Vous avouez que vous critiquez un livre que vous n'avez pas lu, en vous basant sur des on-dits de "laudateurs" que vous n'estimez guère ; je peux donc reconnaître à mon tour que ma formulation fut maladroite lorsque je parlai de "nullité toxique enfin démontrée" : j'aurais dû ajouter un complément : "à ceux qui n'ont jamais rien voulu voir".
En ce qui concerne le longuet argumentaire de The Economist, ce Pangloss du néolibéralisme, il me semble y avoir discerné quelques traces d'objectivité (immédiatement recouvertes de la boue haineuse et autosatisfaite épandue dans la conclusion). J'y reviendrai donc volontiers si l'occasion m'en est donnée.
Rédigé par : manu | 15 octobre 2008 à 23:11
Rhoo....
Vous gâchez tout (et deux fois qui plus est) mais j'avoue que je ne suis guère surpris.

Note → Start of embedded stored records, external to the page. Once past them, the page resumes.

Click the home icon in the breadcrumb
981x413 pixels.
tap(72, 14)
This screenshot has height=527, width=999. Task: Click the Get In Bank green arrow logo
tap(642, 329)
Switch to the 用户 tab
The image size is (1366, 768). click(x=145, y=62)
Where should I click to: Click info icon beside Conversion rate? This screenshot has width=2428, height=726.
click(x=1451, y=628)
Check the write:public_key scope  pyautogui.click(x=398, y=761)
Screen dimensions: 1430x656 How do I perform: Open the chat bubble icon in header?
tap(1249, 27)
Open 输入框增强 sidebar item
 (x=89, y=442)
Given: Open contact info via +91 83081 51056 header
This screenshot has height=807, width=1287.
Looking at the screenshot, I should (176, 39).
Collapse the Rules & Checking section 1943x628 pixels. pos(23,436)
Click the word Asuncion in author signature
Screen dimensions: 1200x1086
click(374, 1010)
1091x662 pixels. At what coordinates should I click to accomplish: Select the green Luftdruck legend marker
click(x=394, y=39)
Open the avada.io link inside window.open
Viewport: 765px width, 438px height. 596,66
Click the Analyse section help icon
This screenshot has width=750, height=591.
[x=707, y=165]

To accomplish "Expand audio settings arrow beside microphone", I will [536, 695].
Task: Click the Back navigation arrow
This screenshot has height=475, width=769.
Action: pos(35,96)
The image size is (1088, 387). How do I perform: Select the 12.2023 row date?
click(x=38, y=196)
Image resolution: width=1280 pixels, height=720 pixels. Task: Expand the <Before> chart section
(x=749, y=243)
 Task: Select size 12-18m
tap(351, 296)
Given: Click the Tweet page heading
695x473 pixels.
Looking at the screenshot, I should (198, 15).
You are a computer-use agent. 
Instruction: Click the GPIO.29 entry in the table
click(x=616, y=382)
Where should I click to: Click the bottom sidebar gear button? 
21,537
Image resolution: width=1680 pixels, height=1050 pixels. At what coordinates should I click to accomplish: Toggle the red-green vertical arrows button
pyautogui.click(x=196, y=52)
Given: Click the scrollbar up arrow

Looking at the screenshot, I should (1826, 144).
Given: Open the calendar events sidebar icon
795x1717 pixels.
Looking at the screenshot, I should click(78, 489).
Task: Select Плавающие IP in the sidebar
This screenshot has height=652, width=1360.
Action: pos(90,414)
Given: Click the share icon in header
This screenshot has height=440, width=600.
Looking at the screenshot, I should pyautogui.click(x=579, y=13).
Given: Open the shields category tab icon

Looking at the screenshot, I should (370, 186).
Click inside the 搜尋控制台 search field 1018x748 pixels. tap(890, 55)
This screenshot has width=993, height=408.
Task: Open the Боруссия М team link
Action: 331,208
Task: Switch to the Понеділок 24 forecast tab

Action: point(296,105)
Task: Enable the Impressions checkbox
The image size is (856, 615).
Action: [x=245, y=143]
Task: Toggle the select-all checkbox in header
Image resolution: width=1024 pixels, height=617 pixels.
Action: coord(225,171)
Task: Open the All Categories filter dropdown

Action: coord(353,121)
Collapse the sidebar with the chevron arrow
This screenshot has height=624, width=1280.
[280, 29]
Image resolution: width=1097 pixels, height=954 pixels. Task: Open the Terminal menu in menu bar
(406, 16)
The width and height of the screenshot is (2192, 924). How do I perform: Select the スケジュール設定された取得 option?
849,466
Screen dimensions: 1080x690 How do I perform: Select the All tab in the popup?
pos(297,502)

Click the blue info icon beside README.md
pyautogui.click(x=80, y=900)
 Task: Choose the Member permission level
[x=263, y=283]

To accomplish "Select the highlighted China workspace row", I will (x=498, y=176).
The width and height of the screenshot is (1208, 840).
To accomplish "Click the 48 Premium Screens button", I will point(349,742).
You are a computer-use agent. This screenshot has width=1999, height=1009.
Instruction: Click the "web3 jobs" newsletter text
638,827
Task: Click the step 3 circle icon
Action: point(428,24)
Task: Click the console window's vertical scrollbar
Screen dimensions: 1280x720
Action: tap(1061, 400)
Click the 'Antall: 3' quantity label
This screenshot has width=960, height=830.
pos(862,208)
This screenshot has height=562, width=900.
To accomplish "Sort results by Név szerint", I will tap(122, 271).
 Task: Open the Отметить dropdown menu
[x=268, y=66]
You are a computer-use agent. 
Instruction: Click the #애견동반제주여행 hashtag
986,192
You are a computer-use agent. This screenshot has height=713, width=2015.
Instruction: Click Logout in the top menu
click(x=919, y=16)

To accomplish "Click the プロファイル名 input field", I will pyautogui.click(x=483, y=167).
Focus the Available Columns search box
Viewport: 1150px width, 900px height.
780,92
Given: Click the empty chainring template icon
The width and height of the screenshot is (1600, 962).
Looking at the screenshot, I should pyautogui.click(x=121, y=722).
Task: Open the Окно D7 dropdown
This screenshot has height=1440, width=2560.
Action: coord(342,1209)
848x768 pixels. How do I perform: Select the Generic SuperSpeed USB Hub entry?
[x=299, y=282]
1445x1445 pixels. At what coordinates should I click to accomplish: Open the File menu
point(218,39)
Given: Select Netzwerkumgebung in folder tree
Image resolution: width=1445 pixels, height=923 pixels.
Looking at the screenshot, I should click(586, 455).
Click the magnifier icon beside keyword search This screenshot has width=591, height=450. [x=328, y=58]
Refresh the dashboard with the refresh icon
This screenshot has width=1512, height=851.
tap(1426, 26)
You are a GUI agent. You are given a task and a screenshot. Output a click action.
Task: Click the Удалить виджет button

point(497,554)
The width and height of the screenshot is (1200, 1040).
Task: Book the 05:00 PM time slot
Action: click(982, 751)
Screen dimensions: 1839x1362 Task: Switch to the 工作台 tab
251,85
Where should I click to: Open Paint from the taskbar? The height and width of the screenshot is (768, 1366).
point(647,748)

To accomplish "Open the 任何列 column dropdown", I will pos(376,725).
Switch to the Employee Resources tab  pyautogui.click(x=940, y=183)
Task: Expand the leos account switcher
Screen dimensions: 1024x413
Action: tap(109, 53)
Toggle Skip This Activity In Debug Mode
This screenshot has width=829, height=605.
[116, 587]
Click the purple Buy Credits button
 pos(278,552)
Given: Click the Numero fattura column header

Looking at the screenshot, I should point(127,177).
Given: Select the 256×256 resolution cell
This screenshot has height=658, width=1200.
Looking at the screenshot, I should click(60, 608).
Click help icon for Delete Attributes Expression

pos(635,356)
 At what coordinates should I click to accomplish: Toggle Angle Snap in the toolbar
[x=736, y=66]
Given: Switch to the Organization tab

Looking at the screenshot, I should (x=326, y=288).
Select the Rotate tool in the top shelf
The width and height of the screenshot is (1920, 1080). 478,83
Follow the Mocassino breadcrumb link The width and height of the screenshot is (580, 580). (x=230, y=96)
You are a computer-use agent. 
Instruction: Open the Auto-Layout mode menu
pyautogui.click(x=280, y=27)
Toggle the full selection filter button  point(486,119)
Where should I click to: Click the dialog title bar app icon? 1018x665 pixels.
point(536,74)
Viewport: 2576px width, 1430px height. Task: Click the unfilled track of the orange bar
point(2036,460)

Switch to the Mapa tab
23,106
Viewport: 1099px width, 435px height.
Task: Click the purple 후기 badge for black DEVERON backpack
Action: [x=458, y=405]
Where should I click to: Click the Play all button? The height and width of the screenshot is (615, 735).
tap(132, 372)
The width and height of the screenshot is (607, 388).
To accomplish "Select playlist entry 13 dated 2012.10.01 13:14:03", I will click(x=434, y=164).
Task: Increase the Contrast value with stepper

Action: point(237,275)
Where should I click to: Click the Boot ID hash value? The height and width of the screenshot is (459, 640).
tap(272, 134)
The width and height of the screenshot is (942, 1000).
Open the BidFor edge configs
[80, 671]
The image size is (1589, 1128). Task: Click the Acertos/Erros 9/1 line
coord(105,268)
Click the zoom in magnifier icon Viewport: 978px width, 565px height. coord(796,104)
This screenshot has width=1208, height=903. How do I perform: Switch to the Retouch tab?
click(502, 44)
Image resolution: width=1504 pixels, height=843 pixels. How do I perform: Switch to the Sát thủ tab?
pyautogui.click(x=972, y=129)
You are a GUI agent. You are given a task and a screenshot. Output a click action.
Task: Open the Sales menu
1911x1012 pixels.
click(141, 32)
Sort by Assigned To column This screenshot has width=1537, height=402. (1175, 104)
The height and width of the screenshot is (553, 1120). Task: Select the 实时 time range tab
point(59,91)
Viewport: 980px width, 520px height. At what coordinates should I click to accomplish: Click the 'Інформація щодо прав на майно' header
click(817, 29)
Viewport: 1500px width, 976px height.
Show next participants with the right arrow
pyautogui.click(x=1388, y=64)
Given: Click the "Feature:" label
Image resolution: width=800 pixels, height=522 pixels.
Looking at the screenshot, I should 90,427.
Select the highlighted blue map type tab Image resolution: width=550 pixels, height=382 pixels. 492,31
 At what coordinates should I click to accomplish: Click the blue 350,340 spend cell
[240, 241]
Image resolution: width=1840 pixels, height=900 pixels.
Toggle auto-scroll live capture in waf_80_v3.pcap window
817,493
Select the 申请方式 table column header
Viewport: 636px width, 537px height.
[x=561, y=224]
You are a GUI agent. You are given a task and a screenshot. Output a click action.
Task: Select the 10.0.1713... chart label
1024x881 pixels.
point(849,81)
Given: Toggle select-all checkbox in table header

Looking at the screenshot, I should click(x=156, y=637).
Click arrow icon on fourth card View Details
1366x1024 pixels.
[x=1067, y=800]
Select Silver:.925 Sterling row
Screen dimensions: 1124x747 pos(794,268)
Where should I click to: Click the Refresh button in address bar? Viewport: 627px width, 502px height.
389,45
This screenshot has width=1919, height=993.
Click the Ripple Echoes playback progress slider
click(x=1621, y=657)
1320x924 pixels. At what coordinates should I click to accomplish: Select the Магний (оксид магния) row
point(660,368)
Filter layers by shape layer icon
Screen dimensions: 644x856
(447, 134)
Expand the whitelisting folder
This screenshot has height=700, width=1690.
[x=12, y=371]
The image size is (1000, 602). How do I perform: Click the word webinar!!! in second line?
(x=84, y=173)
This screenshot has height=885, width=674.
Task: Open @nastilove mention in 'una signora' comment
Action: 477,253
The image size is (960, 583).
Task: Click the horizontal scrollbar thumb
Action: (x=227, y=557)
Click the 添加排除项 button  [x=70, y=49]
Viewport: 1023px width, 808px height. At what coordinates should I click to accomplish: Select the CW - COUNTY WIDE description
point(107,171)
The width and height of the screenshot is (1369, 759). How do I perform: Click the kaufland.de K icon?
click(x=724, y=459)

Tout d’abord, puisque vous semblez y tenir, je ne critique pas un livre mais une idée reçue que certains véhiculent en s’appuyant sur ce livre, et en soutenant que « les transformations économiques du dernier quart de siècle n’ont été le produit ni du hasard ni de la nécessité. […] C’est que tout un travail idéologique était intervenu au préalable, c’est que les solutions alternatives au marché avaient été détruites afin qu’il n’y ait plus d’alternative. »
J’ai la faiblesse de penser que la nuance était aisément compréhensible mais puisqu’il faut vous expliquer en détails…
Ensuite et plus généralement : je crois vous l’avoir déjà dit et je vais donc me répéter, vous n’êtes pas là, Manu, pour discuter mais pour exhiber votre vertu et déverser vos sarcasmes.
Par conséquent, ne vous en offusquez pas je vous prie, mais il est fort probable que je prenne la liberté de ne plus trop vous répondre à l'avenir.
Une prose toujours si courtoise, une lecture toujours si honnête c’en est complexant voyez-vous.